:: Provided entries

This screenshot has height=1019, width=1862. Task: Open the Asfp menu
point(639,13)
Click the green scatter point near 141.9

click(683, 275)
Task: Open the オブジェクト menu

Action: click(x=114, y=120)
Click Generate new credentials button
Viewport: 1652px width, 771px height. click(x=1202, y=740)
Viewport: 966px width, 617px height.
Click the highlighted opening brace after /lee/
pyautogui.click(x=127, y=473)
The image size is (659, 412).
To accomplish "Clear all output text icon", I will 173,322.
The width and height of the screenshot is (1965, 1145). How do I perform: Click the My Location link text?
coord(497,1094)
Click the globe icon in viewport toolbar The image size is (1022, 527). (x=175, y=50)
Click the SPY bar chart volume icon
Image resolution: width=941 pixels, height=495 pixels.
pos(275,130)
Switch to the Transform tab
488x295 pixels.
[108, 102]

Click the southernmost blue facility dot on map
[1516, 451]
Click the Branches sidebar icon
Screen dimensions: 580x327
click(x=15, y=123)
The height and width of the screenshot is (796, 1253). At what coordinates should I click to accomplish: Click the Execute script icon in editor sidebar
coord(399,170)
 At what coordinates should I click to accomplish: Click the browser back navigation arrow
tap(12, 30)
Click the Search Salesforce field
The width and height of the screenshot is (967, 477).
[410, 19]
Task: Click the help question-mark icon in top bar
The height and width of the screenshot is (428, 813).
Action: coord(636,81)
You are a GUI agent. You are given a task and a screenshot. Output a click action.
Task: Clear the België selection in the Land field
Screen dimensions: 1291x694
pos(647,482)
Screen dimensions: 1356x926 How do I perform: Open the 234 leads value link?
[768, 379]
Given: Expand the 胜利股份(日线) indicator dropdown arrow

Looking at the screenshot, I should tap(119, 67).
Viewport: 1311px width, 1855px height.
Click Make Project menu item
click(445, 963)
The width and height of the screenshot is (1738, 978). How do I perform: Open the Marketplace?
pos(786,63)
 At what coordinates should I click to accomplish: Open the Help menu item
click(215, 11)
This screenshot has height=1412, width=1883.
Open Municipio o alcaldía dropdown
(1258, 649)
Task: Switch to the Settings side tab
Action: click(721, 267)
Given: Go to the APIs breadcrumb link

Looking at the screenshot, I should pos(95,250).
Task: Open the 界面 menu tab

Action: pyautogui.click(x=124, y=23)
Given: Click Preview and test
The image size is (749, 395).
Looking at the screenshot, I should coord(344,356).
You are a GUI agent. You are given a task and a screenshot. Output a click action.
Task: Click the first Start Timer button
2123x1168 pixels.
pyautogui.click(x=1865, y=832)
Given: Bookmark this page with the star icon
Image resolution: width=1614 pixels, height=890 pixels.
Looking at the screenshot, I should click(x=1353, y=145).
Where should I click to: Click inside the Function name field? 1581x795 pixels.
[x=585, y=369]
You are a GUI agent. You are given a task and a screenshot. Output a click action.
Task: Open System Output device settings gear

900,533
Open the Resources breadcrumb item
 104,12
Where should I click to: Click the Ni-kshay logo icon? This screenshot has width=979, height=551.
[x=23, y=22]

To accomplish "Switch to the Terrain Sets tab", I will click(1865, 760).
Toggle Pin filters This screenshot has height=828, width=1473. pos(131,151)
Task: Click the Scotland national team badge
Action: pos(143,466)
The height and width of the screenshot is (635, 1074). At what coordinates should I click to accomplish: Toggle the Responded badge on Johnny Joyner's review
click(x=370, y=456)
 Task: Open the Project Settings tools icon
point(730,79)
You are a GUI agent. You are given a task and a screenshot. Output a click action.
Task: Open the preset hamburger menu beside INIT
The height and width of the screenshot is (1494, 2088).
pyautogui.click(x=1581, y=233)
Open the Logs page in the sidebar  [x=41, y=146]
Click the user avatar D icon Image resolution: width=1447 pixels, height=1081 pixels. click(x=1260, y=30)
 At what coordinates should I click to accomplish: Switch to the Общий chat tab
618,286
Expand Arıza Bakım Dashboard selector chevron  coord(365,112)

::::

◆ Exercise
Every entry should be given again exactly as written.

◆ Solved problem
This screenshot has height=1019, width=1862. Task: Open the Asfp menu
point(639,13)
Click the green scatter point near 141.9

click(683, 275)
Task: Open the オブジェクト menu

Action: click(x=114, y=120)
Click Generate new credentials button
Viewport: 1652px width, 771px height. click(x=1202, y=740)
Viewport: 966px width, 617px height.
Click the highlighted opening brace after /lee/
pyautogui.click(x=127, y=473)
The image size is (659, 412).
To accomplish "Clear all output text icon", I will 173,322.
The width and height of the screenshot is (1965, 1145). How do I perform: Click the My Location link text?
coord(497,1094)
Click the globe icon in viewport toolbar The image size is (1022, 527). (x=175, y=50)
Click the SPY bar chart volume icon
Image resolution: width=941 pixels, height=495 pixels.
pos(275,130)
Switch to the Transform tab
488x295 pixels.
[108, 102]

Click the southernmost blue facility dot on map
[1516, 451]
Click the Branches sidebar icon
Screen dimensions: 580x327
click(x=15, y=123)
The height and width of the screenshot is (796, 1253). At what coordinates should I click to accomplish: Click the Execute script icon in editor sidebar
coord(399,170)
 At what coordinates should I click to accomplish: Click the browser back navigation arrow
tap(12, 30)
Click the Search Salesforce field
The width and height of the screenshot is (967, 477).
[410, 19]
Task: Click the help question-mark icon in top bar
The height and width of the screenshot is (428, 813).
Action: coord(636,81)
You are a GUI agent. You are given a task and a screenshot. Output a click action.
Task: Clear the België selection in the Land field
Screen dimensions: 1291x694
pos(647,482)
Screen dimensions: 1356x926 How do I perform: Open the 234 leads value link?
[768, 379]
Given: Expand the 胜利股份(日线) indicator dropdown arrow

Looking at the screenshot, I should tap(119, 67).
Viewport: 1311px width, 1855px height.
Click Make Project menu item
click(445, 963)
The width and height of the screenshot is (1738, 978). How do I perform: Open the Marketplace?
pos(786,63)
 At what coordinates should I click to accomplish: Open the Help menu item
click(215, 11)
This screenshot has height=1412, width=1883.
Open Municipio o alcaldía dropdown
(1258, 649)
Task: Switch to the Settings side tab
Action: click(721, 267)
Given: Go to the APIs breadcrumb link

Looking at the screenshot, I should pos(95,250).
Task: Open the 界面 menu tab

Action: pyautogui.click(x=124, y=23)
Given: Click Preview and test
The image size is (749, 395).
Looking at the screenshot, I should coord(344,356).
You are a GUI agent. You are given a task and a screenshot. Output a click action.
Task: Click the first Start Timer button
2123x1168 pixels.
pyautogui.click(x=1865, y=832)
Given: Bookmark this page with the star icon
Image resolution: width=1614 pixels, height=890 pixels.
Looking at the screenshot, I should click(x=1353, y=145).
Where should I click to: Click inside the Function name field? 1581x795 pixels.
[x=585, y=369]
You are a GUI agent. You are given a task and a screenshot. Output a click action.
Task: Open System Output device settings gear

900,533
Open the Resources breadcrumb item
 104,12
Where should I click to: Click the Ni-kshay logo icon? This screenshot has width=979, height=551.
[x=23, y=22]

To accomplish "Switch to the Terrain Sets tab", I will click(1865, 760).
Toggle Pin filters This screenshot has height=828, width=1473. pos(131,151)
Task: Click the Scotland national team badge
Action: pos(143,466)
The height and width of the screenshot is (635, 1074). At what coordinates should I click to accomplish: Toggle the Responded badge on Johnny Joyner's review
click(x=370, y=456)
 Task: Open the Project Settings tools icon
point(730,79)
You are a GUI agent. You are given a task and a screenshot. Output a click action.
Task: Open the preset hamburger menu beside INIT
The height and width of the screenshot is (1494, 2088).
pyautogui.click(x=1581, y=233)
Open the Logs page in the sidebar  [x=41, y=146]
Click the user avatar D icon Image resolution: width=1447 pixels, height=1081 pixels. click(x=1260, y=30)
 At what coordinates should I click to accomplish: Switch to the Общий chat tab
618,286
Expand Arıza Bakım Dashboard selector chevron  coord(365,112)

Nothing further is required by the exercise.